## Provided records
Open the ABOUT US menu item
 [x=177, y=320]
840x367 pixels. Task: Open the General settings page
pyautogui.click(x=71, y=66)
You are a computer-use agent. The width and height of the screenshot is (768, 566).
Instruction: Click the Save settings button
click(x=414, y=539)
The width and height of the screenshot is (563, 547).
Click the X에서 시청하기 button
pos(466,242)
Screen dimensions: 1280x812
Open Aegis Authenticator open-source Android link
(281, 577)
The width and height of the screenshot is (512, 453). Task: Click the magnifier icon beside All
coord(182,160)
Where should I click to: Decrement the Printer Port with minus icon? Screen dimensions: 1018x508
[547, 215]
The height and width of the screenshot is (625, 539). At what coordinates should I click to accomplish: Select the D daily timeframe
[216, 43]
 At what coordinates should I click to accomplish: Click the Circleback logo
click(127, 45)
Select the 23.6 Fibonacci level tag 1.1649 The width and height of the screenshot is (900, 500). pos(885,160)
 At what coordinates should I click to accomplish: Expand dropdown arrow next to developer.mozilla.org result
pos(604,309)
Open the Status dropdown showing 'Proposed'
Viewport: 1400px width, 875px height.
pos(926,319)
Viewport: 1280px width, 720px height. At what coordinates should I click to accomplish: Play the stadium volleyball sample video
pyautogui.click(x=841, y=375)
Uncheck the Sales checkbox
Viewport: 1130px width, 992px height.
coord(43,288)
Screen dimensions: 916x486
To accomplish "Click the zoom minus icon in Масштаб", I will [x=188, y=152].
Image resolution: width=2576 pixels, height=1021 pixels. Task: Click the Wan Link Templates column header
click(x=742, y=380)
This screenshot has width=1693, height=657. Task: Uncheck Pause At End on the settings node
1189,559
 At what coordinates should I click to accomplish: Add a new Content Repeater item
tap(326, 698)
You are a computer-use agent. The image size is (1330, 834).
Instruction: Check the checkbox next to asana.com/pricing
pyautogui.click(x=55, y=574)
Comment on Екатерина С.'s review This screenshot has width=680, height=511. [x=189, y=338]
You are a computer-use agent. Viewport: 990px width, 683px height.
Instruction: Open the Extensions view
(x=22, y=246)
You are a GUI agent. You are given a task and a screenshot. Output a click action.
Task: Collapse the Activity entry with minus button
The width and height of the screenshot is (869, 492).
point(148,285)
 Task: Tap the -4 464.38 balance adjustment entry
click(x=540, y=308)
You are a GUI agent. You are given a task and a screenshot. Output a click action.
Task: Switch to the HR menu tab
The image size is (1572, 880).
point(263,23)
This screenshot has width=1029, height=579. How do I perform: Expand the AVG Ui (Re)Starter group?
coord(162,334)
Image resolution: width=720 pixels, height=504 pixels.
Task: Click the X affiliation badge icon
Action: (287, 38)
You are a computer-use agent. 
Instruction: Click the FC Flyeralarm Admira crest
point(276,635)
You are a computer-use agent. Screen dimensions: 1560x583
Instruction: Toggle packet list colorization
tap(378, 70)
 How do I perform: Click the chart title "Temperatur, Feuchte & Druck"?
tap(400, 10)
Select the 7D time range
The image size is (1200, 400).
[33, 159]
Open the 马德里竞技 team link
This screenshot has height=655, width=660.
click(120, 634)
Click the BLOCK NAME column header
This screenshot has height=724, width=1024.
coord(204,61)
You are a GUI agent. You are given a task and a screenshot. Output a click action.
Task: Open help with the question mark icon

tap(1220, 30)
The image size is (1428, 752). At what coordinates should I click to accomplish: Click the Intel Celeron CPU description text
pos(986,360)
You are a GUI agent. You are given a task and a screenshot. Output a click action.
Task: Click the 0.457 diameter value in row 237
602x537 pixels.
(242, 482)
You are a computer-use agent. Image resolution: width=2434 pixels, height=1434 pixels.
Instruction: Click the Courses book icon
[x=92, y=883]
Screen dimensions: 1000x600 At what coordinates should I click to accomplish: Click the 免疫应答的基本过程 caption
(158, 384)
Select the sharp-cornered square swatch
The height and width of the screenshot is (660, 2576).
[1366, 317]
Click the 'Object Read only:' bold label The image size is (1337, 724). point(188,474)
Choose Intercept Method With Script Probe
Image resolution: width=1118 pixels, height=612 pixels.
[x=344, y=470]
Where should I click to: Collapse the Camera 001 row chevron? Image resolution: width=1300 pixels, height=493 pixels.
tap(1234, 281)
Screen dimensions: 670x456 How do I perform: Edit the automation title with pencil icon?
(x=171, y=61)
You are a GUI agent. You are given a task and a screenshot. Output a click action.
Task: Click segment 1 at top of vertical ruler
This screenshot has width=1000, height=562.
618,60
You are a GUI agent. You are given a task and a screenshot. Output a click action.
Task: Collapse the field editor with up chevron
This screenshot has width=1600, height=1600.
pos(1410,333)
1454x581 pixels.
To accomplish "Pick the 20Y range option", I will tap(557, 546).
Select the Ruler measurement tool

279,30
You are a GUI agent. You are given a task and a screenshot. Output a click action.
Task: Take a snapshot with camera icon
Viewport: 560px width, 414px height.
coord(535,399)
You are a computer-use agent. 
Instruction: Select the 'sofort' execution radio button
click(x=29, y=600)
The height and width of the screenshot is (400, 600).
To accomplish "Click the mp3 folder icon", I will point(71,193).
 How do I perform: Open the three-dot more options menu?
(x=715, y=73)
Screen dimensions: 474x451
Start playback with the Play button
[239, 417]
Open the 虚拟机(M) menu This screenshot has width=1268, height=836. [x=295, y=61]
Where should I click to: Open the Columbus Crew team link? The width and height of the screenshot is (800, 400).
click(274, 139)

## Aim of the task
Please show all lines from the entries that contain the word "computer".

## Result for this task
You are a computer-use agent. The width and height of the screenshot is (768, 566).
You are a computer-use agent. The image size is (1330, 834).
You are a computer-use agent. Viewport: 990px width, 683px height.
You are a computer-use agent. 
You are a computer-use agent. Screen dimensions: 1560x583
You are a computer-use agent. Image resolution: width=2434 pixels, height=1434 pixels.
You are a computer-use agent. 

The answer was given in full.